=== Input ===

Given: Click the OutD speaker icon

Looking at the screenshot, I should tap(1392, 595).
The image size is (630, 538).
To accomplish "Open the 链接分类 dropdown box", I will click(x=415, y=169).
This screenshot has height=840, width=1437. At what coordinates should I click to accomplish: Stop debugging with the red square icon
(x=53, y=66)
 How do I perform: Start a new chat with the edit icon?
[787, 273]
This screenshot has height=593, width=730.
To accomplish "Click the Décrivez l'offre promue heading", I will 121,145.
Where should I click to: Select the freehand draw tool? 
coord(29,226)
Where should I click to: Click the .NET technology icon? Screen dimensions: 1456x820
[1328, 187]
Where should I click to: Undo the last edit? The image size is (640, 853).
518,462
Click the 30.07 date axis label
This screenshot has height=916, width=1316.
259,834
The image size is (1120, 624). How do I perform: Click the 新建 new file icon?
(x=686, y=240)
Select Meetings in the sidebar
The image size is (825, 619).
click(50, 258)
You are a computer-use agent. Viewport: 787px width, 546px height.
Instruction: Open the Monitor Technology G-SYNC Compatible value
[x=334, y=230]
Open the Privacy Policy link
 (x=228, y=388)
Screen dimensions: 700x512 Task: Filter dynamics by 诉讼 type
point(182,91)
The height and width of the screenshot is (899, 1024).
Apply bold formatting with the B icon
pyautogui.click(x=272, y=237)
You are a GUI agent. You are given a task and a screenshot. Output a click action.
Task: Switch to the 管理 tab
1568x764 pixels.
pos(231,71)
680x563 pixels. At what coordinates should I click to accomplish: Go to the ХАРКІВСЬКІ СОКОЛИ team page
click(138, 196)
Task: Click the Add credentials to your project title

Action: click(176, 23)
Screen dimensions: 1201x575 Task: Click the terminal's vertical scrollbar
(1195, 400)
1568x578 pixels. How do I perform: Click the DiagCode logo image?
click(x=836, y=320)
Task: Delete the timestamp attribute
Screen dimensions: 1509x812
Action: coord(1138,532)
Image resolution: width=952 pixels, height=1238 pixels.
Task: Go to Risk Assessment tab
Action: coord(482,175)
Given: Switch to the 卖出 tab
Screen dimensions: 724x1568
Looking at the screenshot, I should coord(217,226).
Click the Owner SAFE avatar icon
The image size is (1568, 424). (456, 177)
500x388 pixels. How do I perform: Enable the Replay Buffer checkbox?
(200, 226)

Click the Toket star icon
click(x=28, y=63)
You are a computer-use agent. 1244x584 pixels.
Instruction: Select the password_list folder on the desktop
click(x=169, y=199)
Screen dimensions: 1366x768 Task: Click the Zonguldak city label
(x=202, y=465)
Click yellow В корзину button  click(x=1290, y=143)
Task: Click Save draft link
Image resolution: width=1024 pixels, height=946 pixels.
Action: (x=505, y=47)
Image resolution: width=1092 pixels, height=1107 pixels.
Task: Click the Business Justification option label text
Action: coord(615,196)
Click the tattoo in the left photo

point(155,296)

===

Problem details >>
Copy every row above word for word, keeping each line break in place.

Task output >>
Given: Click the OutD speaker icon

Looking at the screenshot, I should tap(1392, 595).
The image size is (630, 538).
To accomplish "Open the 链接分类 dropdown box", I will click(x=415, y=169).
This screenshot has height=840, width=1437. At what coordinates should I click to accomplish: Stop debugging with the red square icon
(x=53, y=66)
 How do I perform: Start a new chat with the edit icon?
[787, 273]
This screenshot has height=593, width=730.
To accomplish "Click the Décrivez l'offre promue heading", I will 121,145.
Where should I click to: Select the freehand draw tool? 
coord(29,226)
Where should I click to: Click the .NET technology icon? Screen dimensions: 1456x820
[1328, 187]
Where should I click to: Undo the last edit? The image size is (640, 853).
518,462
Click the 30.07 date axis label
This screenshot has height=916, width=1316.
259,834
The image size is (1120, 624). How do I perform: Click the 新建 new file icon?
(x=686, y=240)
Select Meetings in the sidebar
The image size is (825, 619).
click(50, 258)
You are a computer-use agent. Viewport: 787px width, 546px height.
Instruction: Open the Monitor Technology G-SYNC Compatible value
[x=334, y=230]
Open the Privacy Policy link
 (x=228, y=388)
Screen dimensions: 700x512 Task: Filter dynamics by 诉讼 type
point(182,91)
The height and width of the screenshot is (899, 1024).
Apply bold formatting with the B icon
pyautogui.click(x=272, y=237)
You are a GUI agent. You are given a task and a screenshot. Output a click action.
Task: Switch to the 管理 tab
1568x764 pixels.
pos(231,71)
680x563 pixels. At what coordinates should I click to accomplish: Go to the ХАРКІВСЬКІ СОКОЛИ team page
click(138, 196)
Task: Click the Add credentials to your project title

Action: click(176, 23)
Screen dimensions: 1201x575 Task: Click the terminal's vertical scrollbar
(1195, 400)
1568x578 pixels. How do I perform: Click the DiagCode logo image?
click(x=836, y=320)
Task: Delete the timestamp attribute
Screen dimensions: 1509x812
Action: coord(1138,532)
Image resolution: width=952 pixels, height=1238 pixels.
Task: Go to Risk Assessment tab
Action: coord(482,175)
Given: Switch to the 卖出 tab
Screen dimensions: 724x1568
Looking at the screenshot, I should coord(217,226).
Click the Owner SAFE avatar icon
The image size is (1568, 424). (456, 177)
500x388 pixels. How do I perform: Enable the Replay Buffer checkbox?
(200, 226)

Click the Toket star icon
click(x=28, y=63)
You are a computer-use agent. 1244x584 pixels.
Instruction: Select the password_list folder on the desktop
click(x=169, y=199)
Screen dimensions: 1366x768 Task: Click the Zonguldak city label
(x=202, y=465)
Click yellow В корзину button  click(x=1290, y=143)
Task: Click Save draft link
Image resolution: width=1024 pixels, height=946 pixels.
Action: (x=505, y=47)
Image resolution: width=1092 pixels, height=1107 pixels.
Task: Click the Business Justification option label text
Action: coord(615,196)
Click the tattoo in the left photo

point(155,296)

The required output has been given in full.